Bereits seit Mitte 2016 führt die Kriminalpolizei Amberg umfangreiche Ermittlungen gegen den Inhaber einer Kfz-Werkstätte in Maxhütte-Haidhof, heißt es im Polizeibericht. Die Anzeige einer Kfz-Versicherung gegen die Werkstatt brachte die Ermittlungen ins Rollen.

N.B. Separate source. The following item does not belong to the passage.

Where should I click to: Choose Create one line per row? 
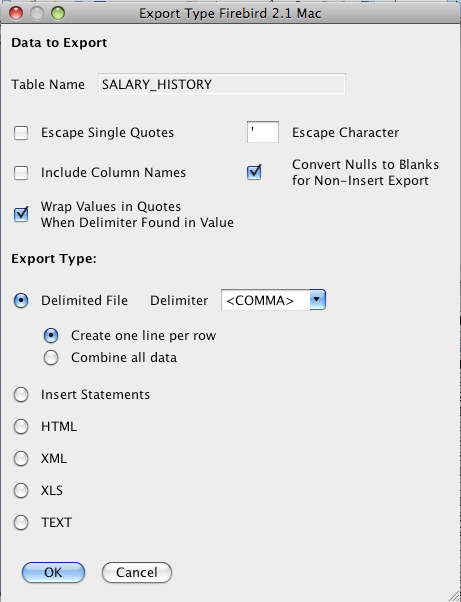coord(51,336)
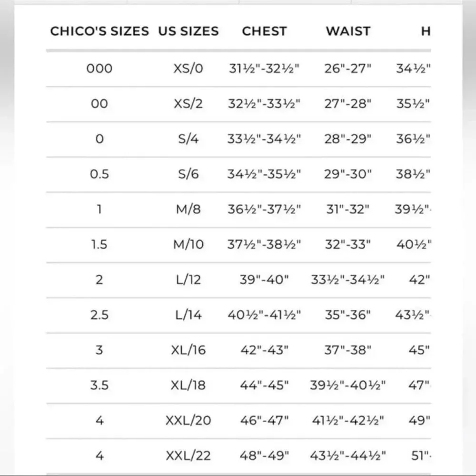Click chest measurement 39"-40"
Screen dimensions: 476x476
[x=264, y=280]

In dieser Werkstätte seien Reparaturen an Kundenfahrzeugen vorgenommen und mit fingierten Rechnungen als Teilkaskoschäden abgerechnet worden. "In mindestens 50 Fällen soll der Werkstättenbesitzer so vorgegangen sein", meldet
Dietmar Winterberg vom Polizeipräsidium Oberpfalz.

53 Durchsuchungen in ganz Deutschland

Das Amtsgericht Amberg habe 53 Durchsuchungsbeschlüsse gegen die tatverdächtigen Kunden erlassen. "Der Schwerpunkt lag dabei im Städtedreieck, vereinzelt erfolgten Durchsuchungen im übrigen Bundesgebiet", informiert Winterberg. Beamte aus Weiden und Amberg schlugen am 11. und 12. Oktober zu und stellten laut Bericht 15 Pkws sicher. In einer von der Staatsanwaltschaft Amberg beauftragten, unbeteiligten Kfz-Werkstatt in Burglengenfeld wurden die Fahrzeuge vorgeführt. Gutachter untersuchten die Kfz in einem Autohaus in Burglengenfeld, das, so betont Winterberg, "mit den Vorgängen nicht in Zusammenhang steht".

Versicherte und der Werkstätteninhaber aus Maxhütte-Haidhof brachten der Versicherung einen Schaden im mittleren fünfstelligen Bereich. "Die Ermittlungen der Kriminalpolizeiinspektion Amberg werden noch eine geraume Zeit in Anspruch nehmen", kündigt Winterberg an.